Sarah Knapton visits the Mayo Clinic to report on how US scientists are trialling senolytics, which target the zombie cells that cause age-related diseases

These mice are the same age but the lower has not been given anti-ageing drugs  - Sarah Knapton

With its pudgy body, tired eyes and hair loss, the lower mouse could easily be the father of the sprightly and alert animal nestling alongside.
But they are actually the same age, the result of extraordinary trials of drugs which are slowing down or even reversing the ageing process.
Scientists now believe that ageing itself is responsible for many major conditions such as Alzheimer’s, Parkinson’s, arthritis, cancer, heart disease, and diabetes. And they think they have found a way to turn it off.
Anti-ageing drugs - dubbed ‘senolytics’ - are currently being trialled in humans and unlike previous tests which have focussed on a single disease, these drugs work like a broad-spectrum antibiotic, preventing or alleviating most age-related illnesses and frailty.
Scientists at The Mayo Clinic, who first coined the term senolytics, already have six trials in humans under way and plan to start six more shortly. If successful, they estimate that drugs to slow down ageing could be ready within two years.
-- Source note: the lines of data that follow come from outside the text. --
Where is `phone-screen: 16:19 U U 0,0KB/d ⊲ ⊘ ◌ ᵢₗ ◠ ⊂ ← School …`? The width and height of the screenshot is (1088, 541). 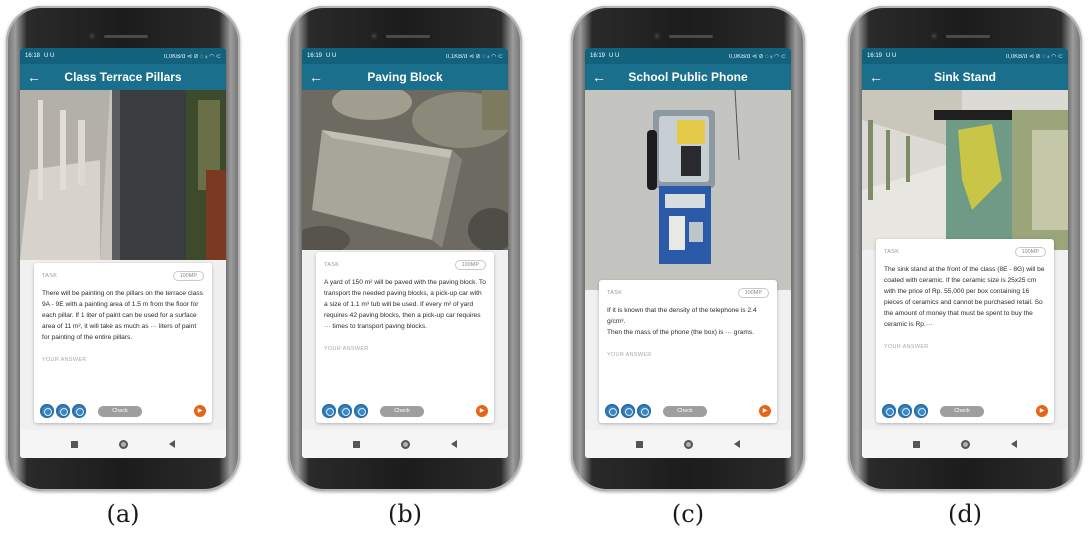 phone-screen: 16:19 U U 0,0KB/d ⊲ ⊘ ◌ ᵢₗ ◠ ⊂ ← School … is located at coordinates (688, 253).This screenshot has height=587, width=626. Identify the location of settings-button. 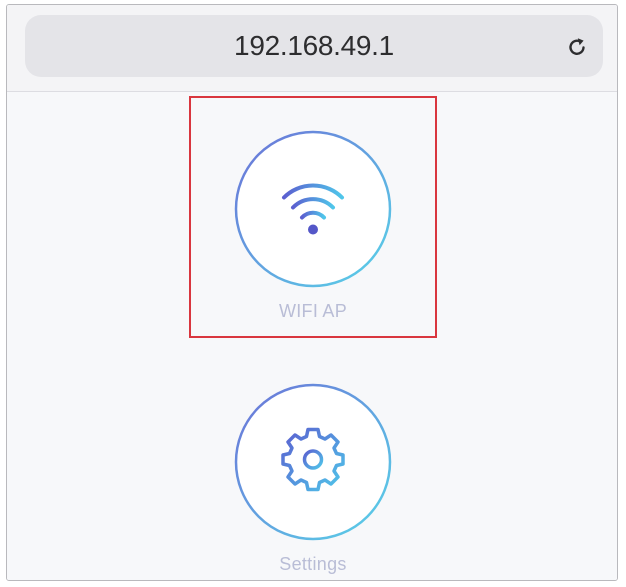
(313, 462).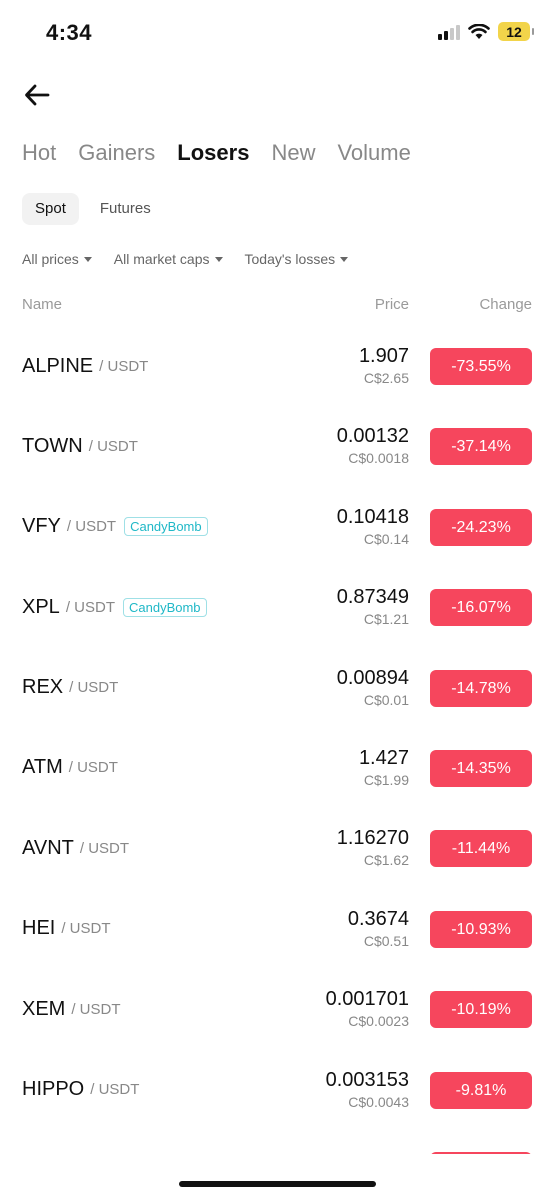  Describe the element at coordinates (367, 1000) in the screenshot. I see `last-price: 0.001701` at that location.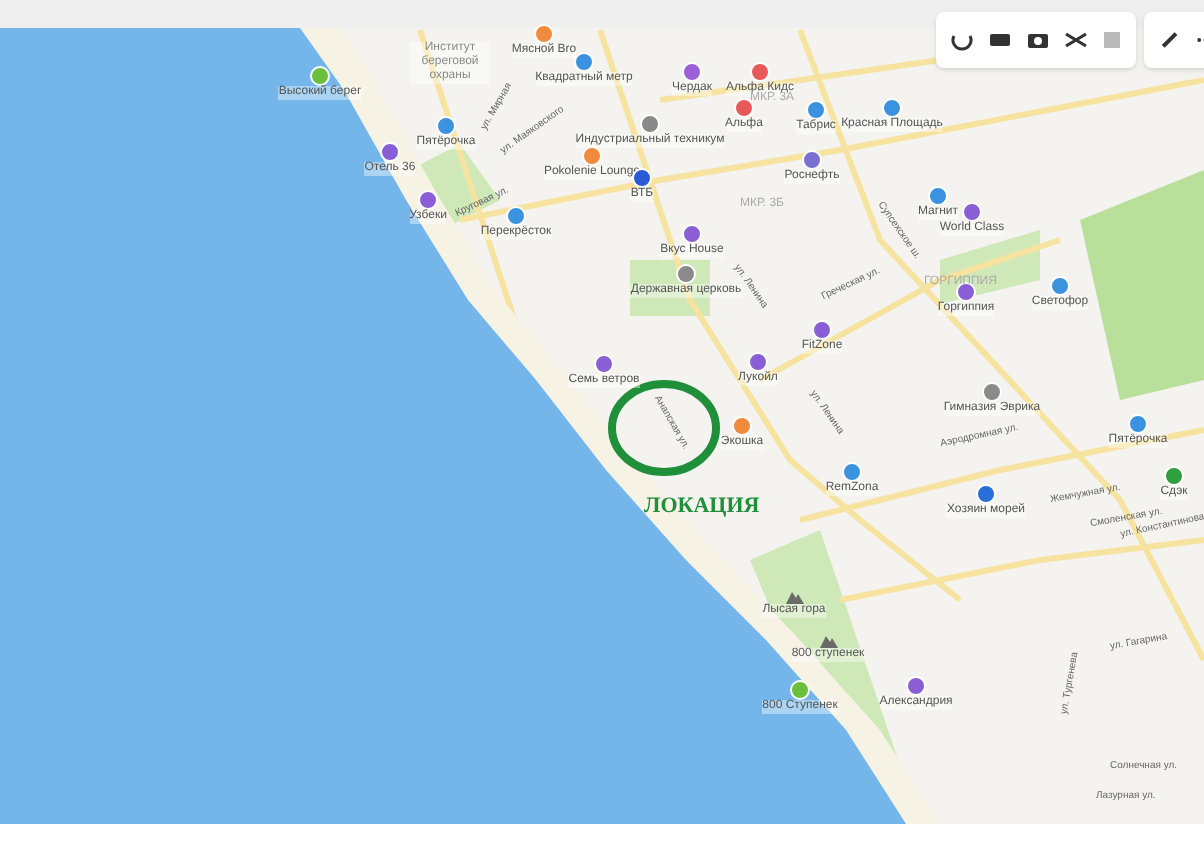  Describe the element at coordinates (1200, 40) in the screenshot. I see `more-icon` at that location.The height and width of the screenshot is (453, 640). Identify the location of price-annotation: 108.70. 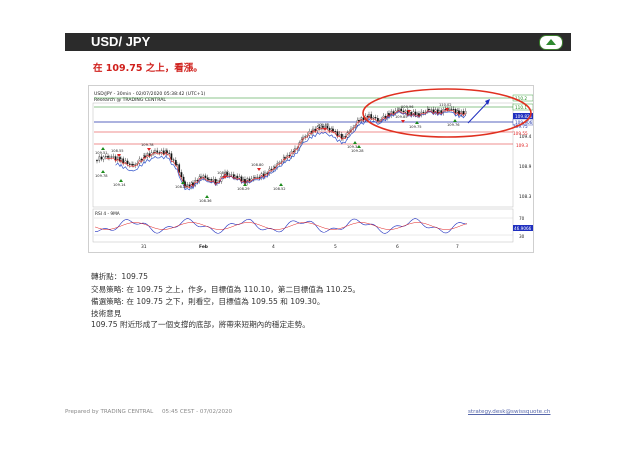
(224, 173).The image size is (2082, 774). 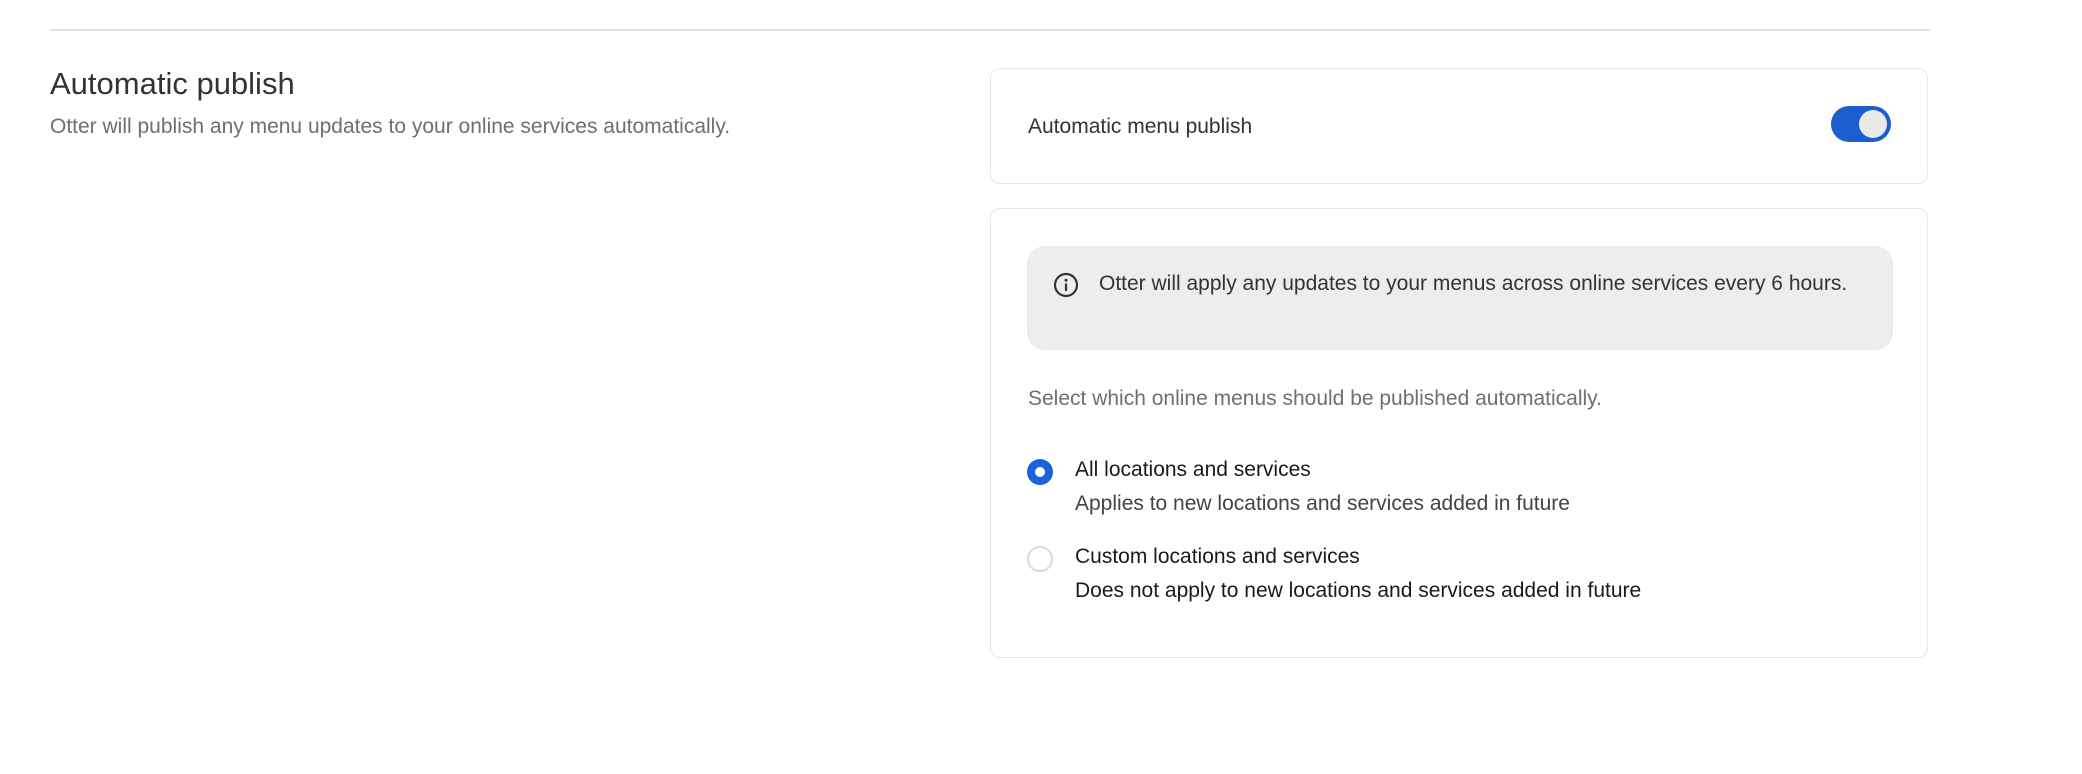 I want to click on automatic-publish-toggle-card: Automatic menu publish, so click(x=1459, y=126).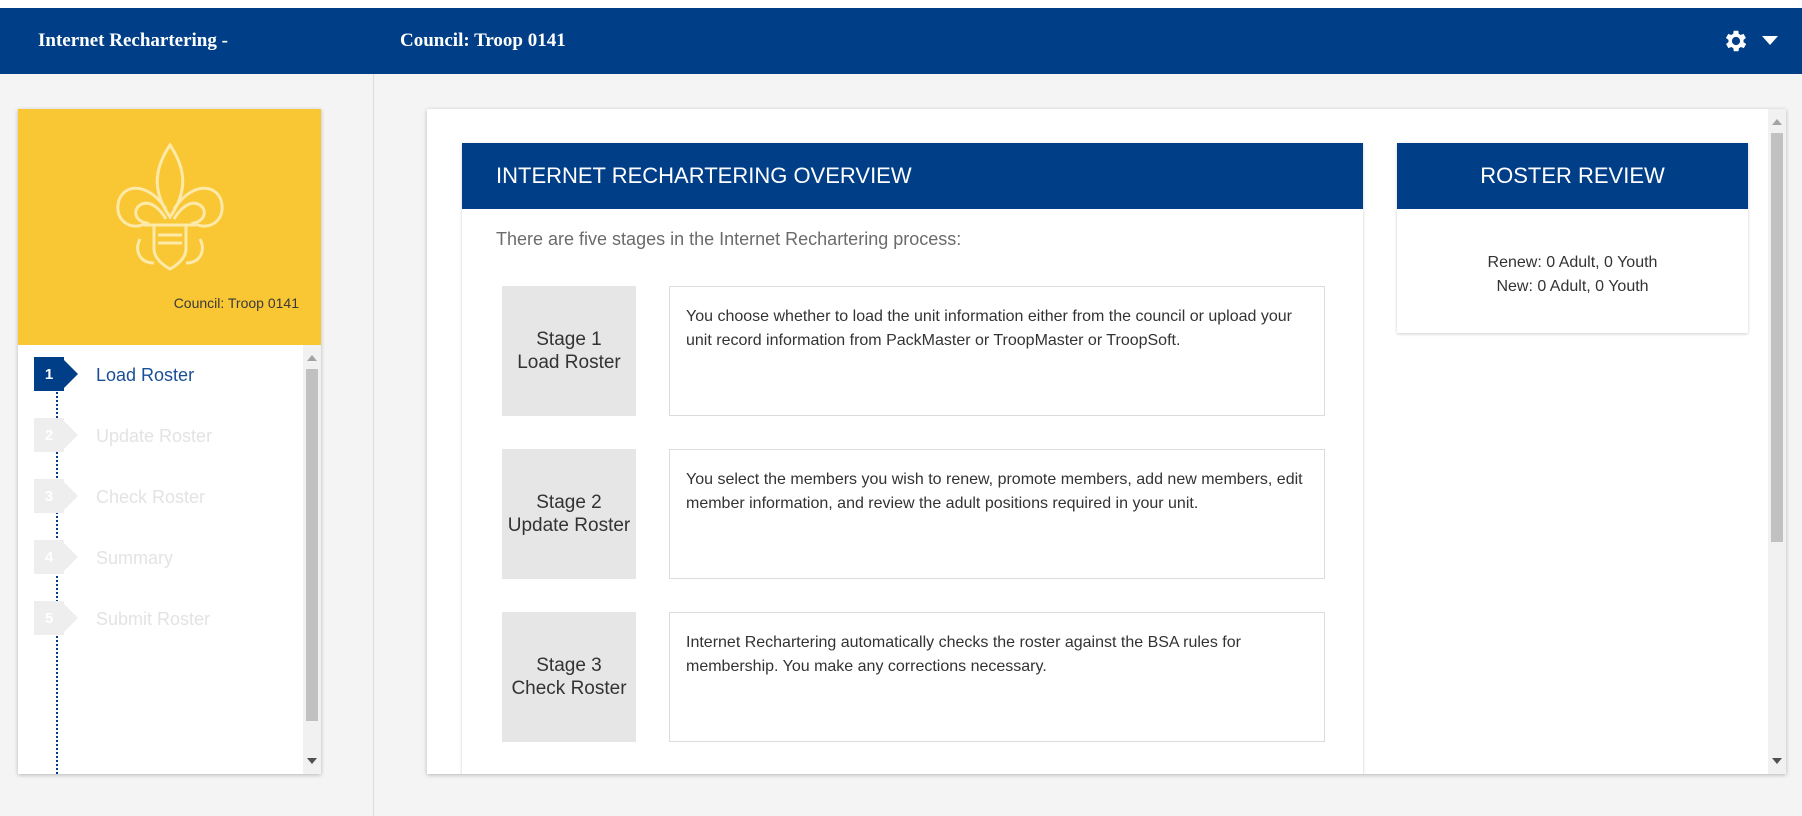 The width and height of the screenshot is (1802, 816). Describe the element at coordinates (569, 340) in the screenshot. I see `stage-number: Stage 1` at that location.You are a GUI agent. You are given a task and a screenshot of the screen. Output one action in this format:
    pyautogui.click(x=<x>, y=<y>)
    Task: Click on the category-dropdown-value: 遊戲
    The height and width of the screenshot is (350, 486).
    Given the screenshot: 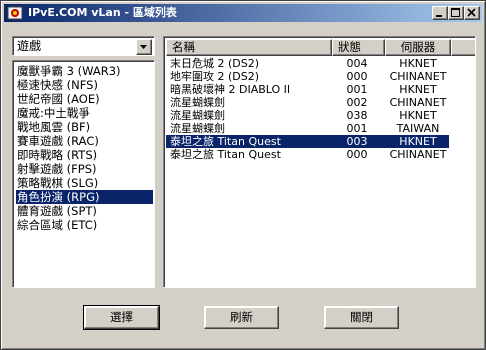 What is the action you would take?
    pyautogui.click(x=30, y=46)
    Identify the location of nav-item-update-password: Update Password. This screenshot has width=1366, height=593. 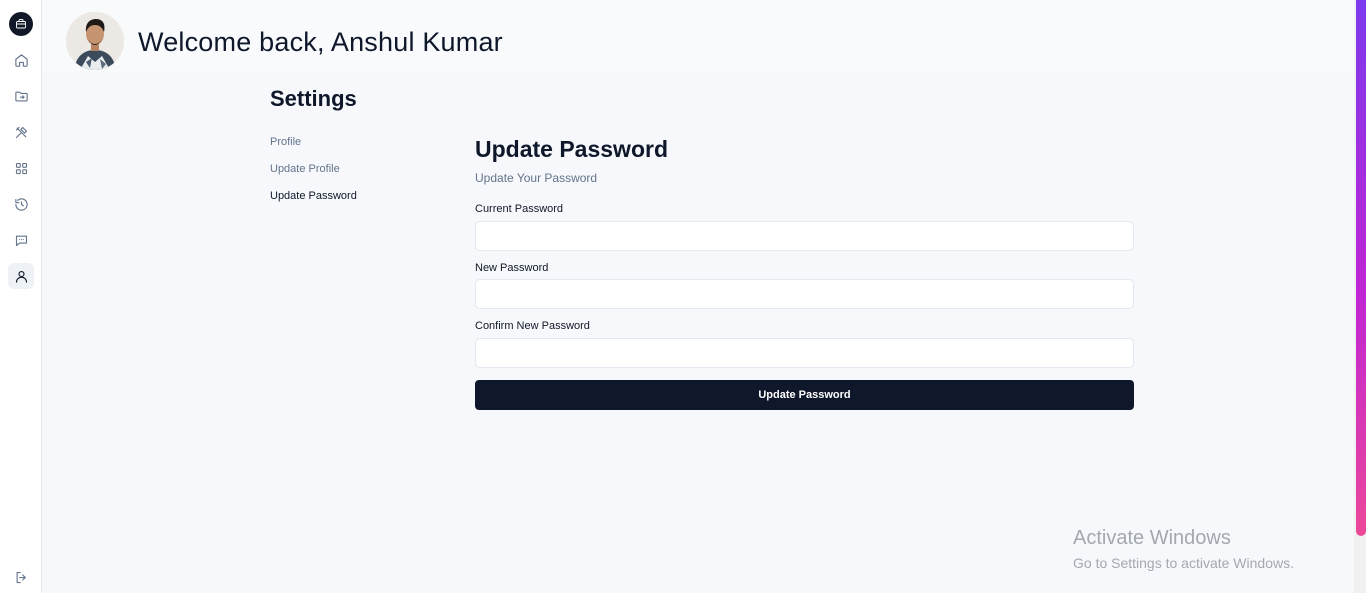
(314, 204).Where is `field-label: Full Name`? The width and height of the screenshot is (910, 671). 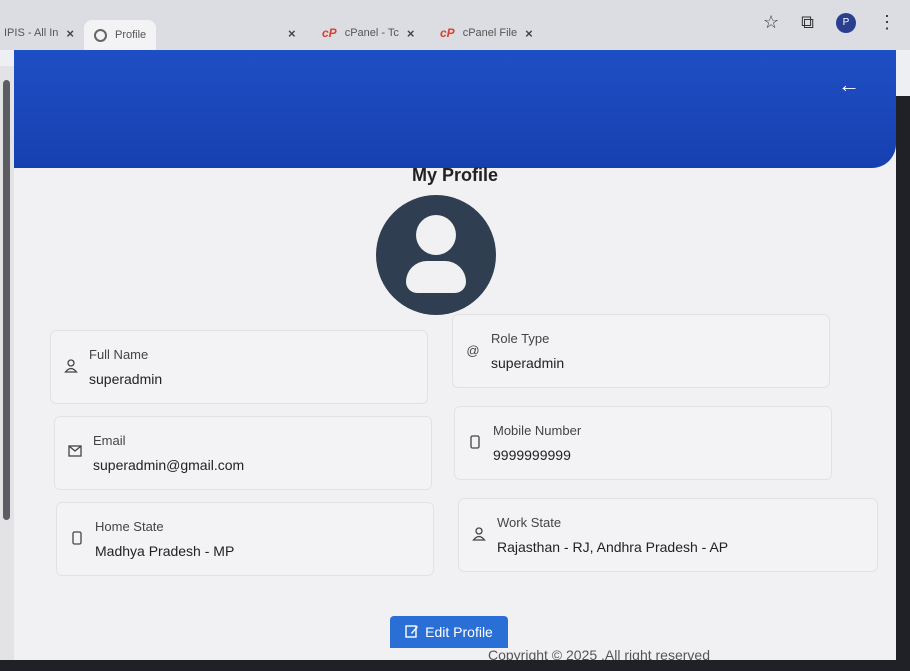 field-label: Full Name is located at coordinates (119, 354).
In mice, the drugs extend lifespan by 36 per cent, the equivalent of adding around 30 years to humans, and crucially the animals remained in good health.
Clinical geriatrician Dr James Kirkland, Director of the Robert and Arlene Kogod Center on Aging at Mayo Clinic, said: “Most people don’t want to live to 130 and feel like they’re 130 but they wouldn’t mind living to 90 or 100 and feel like they’re 60. And now that can actually be achieved in animals.
“Ageing itself is the highest risk factor for most of the chronic diseases. And if you get one age-related disease, you’ve got a huge chance of having several.
“You tend to find older individuals who are completely healthy and are playing 18 rounds of golf a day, or they’ve got three, five or 10 different conditions. There aren’t too many people in between.
“Around 10 years ago we began to explore the notion that ageing may be an upstream cause of all of these conditions and not only be a risk factor but could actually be causal.s
“And therefore if you targeted fundamental ageing processes it might be possible to delay, prevent or alleviate these chronic conditions as a group instead of going after them one at a time.